I've written a program that asks the user what letter to replace, and what to replace it with.
It runs, and works as it should the first time, however it will only ever save one round of swapping. i.e. when I run it again the letter I originally swapped just reverts back to the original.
I have no idea why it does this, and was wondering if anyone could see what I've done wrong.
#include <iostream>
#include <fstream>
#include <algorithm>
#include <ctype.h>
#include <cstdio>
usingnamespace std;
int main()
{
char RunAgain = 'y';
do// do while loop to re-run the program
{
ifstream inputFile("swapped.txt");
ofstream outputFile("final_decrypted.txt");
char x;
char y;
char letter;
cout << "Enter the character that you want to replace" << endl;
cin >> x;
cout << "Enter the character that you want to replace it with" << endl;
cin >> y;
if (inputFile.is_open())
{
while (inputFile.good())
{
inputFile.get(letter);
if (letter == x)
{
outputFile << y;
}
else
{
outputFile << letter;
}
}
cout << "Enter y to run this program again. Enter any other letter to quit. ";
cin >> RunAgain;
}
}
while (RunAgain == 'y');
return 0;
}
Alternatively, if anyone knows a simpler way to replace one letter with another in a text file that would be awesome. Any help would be appreciated. Cheers.

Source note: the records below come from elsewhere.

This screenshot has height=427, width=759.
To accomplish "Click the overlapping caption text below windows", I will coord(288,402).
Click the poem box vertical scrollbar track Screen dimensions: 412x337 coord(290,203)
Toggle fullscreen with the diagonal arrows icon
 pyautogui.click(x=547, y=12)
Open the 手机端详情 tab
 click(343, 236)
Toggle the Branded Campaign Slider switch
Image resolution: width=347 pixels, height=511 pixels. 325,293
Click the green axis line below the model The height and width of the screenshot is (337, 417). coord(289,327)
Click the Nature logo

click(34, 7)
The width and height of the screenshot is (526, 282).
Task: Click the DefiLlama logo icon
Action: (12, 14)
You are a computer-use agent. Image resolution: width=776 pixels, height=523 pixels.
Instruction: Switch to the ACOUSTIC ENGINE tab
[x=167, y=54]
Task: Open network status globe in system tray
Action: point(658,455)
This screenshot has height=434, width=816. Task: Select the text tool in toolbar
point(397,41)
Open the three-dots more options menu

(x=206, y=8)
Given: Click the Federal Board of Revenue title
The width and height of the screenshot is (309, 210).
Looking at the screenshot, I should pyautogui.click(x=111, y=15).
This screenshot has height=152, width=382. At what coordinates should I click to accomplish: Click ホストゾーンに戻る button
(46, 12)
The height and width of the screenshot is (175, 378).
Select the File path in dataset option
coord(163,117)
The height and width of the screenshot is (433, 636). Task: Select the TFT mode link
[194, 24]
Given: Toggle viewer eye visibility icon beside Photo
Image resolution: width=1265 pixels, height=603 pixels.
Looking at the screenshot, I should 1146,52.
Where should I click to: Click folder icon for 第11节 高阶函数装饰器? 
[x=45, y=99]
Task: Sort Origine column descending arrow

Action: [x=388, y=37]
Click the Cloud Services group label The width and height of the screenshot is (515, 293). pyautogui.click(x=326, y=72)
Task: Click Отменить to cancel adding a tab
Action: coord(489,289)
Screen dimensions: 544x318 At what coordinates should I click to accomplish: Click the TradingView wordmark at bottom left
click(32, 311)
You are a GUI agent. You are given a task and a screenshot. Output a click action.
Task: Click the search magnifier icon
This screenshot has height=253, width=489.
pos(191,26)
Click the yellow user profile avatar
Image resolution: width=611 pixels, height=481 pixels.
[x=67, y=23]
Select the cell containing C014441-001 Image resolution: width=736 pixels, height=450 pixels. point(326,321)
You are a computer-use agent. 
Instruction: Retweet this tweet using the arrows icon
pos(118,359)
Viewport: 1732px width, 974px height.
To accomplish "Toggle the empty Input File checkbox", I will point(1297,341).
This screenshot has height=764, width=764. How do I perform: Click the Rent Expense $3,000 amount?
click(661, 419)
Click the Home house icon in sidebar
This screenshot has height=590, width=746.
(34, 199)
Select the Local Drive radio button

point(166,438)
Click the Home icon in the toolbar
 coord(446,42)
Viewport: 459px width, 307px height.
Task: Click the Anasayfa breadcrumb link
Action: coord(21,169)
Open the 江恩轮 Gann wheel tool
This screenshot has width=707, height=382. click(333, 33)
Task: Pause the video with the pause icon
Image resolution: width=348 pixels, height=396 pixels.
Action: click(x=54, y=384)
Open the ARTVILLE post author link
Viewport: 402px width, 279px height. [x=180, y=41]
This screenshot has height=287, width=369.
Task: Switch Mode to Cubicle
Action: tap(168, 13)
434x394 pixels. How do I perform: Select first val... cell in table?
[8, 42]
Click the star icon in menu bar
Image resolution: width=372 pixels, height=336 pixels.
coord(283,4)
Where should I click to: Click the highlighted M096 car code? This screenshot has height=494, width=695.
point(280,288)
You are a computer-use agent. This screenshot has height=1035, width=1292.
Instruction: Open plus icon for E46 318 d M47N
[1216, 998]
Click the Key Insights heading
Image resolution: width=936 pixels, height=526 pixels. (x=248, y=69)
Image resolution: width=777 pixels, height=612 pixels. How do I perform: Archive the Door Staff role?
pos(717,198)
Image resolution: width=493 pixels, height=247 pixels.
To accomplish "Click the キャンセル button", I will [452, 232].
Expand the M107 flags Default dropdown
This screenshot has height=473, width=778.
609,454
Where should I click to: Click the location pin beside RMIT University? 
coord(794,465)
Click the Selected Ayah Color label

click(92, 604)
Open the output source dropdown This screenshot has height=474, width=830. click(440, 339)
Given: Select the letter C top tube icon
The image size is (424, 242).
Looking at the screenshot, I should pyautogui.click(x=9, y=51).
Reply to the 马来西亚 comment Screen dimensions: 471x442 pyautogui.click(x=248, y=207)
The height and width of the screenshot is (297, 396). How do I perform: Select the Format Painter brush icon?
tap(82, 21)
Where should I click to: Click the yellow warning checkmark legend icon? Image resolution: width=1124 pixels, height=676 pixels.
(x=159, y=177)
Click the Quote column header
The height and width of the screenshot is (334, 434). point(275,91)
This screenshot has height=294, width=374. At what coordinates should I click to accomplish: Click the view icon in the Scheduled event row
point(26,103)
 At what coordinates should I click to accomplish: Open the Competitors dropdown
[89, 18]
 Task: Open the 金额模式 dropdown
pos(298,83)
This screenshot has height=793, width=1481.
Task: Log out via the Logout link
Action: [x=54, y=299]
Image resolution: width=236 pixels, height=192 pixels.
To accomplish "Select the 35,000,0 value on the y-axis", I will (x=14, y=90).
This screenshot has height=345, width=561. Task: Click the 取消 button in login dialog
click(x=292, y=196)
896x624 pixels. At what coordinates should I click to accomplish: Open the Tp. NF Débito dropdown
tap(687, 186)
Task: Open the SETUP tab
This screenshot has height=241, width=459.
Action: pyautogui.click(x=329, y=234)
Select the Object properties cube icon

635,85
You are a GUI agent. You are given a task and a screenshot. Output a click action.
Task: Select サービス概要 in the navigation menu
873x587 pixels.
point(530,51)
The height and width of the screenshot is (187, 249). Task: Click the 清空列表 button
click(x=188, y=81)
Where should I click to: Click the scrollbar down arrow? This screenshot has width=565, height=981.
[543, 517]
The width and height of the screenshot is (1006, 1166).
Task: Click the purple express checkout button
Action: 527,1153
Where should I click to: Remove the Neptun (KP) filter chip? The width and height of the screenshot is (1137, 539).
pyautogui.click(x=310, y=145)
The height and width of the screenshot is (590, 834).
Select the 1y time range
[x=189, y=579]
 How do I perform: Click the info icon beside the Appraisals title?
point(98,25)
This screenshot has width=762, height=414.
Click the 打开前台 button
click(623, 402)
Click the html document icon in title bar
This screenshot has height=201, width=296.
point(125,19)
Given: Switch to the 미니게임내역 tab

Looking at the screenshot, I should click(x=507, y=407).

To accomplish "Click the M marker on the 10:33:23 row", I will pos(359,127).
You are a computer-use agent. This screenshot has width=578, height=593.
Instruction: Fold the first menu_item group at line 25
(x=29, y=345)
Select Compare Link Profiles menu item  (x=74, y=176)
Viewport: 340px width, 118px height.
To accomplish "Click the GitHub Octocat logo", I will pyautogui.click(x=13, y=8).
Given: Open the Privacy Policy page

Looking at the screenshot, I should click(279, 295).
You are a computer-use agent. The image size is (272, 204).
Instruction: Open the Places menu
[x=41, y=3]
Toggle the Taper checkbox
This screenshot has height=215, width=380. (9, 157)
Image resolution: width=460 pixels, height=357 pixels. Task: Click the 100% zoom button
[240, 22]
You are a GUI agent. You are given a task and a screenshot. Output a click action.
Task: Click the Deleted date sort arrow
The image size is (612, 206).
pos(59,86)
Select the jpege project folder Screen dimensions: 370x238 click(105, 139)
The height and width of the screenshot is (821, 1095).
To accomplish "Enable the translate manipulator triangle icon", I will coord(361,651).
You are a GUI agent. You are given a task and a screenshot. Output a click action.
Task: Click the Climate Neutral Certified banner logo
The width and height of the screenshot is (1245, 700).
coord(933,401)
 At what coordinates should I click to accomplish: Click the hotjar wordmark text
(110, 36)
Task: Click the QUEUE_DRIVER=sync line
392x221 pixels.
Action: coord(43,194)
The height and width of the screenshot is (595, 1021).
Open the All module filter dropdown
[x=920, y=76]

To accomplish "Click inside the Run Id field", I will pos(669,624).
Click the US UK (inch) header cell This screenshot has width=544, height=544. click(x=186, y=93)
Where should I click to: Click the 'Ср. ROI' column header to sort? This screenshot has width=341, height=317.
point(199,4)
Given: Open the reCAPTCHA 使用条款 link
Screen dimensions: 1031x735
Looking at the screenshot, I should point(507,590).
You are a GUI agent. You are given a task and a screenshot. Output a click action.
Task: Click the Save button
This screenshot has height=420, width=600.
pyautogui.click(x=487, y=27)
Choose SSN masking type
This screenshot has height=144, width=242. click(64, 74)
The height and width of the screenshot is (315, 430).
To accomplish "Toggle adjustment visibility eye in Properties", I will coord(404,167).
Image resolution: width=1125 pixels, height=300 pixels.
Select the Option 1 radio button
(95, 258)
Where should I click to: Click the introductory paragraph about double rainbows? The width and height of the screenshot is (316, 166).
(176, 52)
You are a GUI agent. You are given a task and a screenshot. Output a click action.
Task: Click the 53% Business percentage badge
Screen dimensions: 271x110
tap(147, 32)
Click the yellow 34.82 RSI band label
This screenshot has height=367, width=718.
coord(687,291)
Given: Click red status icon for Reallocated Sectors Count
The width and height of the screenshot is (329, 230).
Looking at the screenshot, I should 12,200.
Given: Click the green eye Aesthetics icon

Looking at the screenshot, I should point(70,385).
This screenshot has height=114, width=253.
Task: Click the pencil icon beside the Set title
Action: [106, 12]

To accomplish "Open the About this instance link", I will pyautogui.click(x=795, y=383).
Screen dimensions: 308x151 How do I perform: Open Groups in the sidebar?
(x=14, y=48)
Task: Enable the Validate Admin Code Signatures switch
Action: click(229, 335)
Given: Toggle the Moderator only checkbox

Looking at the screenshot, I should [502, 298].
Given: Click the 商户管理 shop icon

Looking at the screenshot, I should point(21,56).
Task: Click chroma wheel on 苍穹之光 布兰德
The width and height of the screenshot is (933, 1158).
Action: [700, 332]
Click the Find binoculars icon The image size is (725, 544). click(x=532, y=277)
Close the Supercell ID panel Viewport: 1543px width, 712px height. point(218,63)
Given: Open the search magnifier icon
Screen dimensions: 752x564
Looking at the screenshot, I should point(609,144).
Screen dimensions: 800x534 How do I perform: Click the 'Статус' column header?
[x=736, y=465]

Each time your do-while loop iterates, you re-read the contents of swapped.txt. Since you don't update swapped.txt with the results of the swapping (you write them instead to final_decrypted.txt), it will always have the same contents at at did at the start of the first run.
#include <iostream>
#include <fstream>
#include <cstdio>
int main()
{
constchar* const file_name = "swapped.txt" ;
constchar* const temp_file_name = "final_decrypted.txt" ;
char RunAgain = 'y';
while( (RunAgain=='y') || (RunAgain=='Y') )
{
char x ;
std::cout << "Enter the character that you want to replace: " ;
std::cin >> x;
char y ;
std::cout << "Enter the character that you want to replace it with: " ;
std::cin >> y;
{
std::ifstream ifile(file_name) ; // open input file for reading
std::ofstream ofile(temp_file_name) ; // open temp file for writing
char c ;
while( ifile.get(c) ) // for every character (including white space) in ifile
ofile.put( c == x ? y : c ) ; // write (replaced) character to ofile
}
// copy contents of temp file to the original file
{ std::ofstream(file_name) << std::ifstream(temp_file_name).rdbuf() ; }
std::remove(temp_file_name) ; // delete the temp file
std::cout << "Enter y to run this program again. Enter any other letter to quit: " ;
std::cin >> RunAgain;
}
// examine the contents of the modified file
std::cout << "\n\n\n" << std::ifstream(file_name).rdbuf() ;
}
rdbuf() returns (a pointer to) the stream buffer - in this case a std::filebuf.
When we use << with an output stream and a stream buffer, every character from the stream buffer is written to the output stream. (This is faster than our reading characters one by one, and then writing out each character that was read.)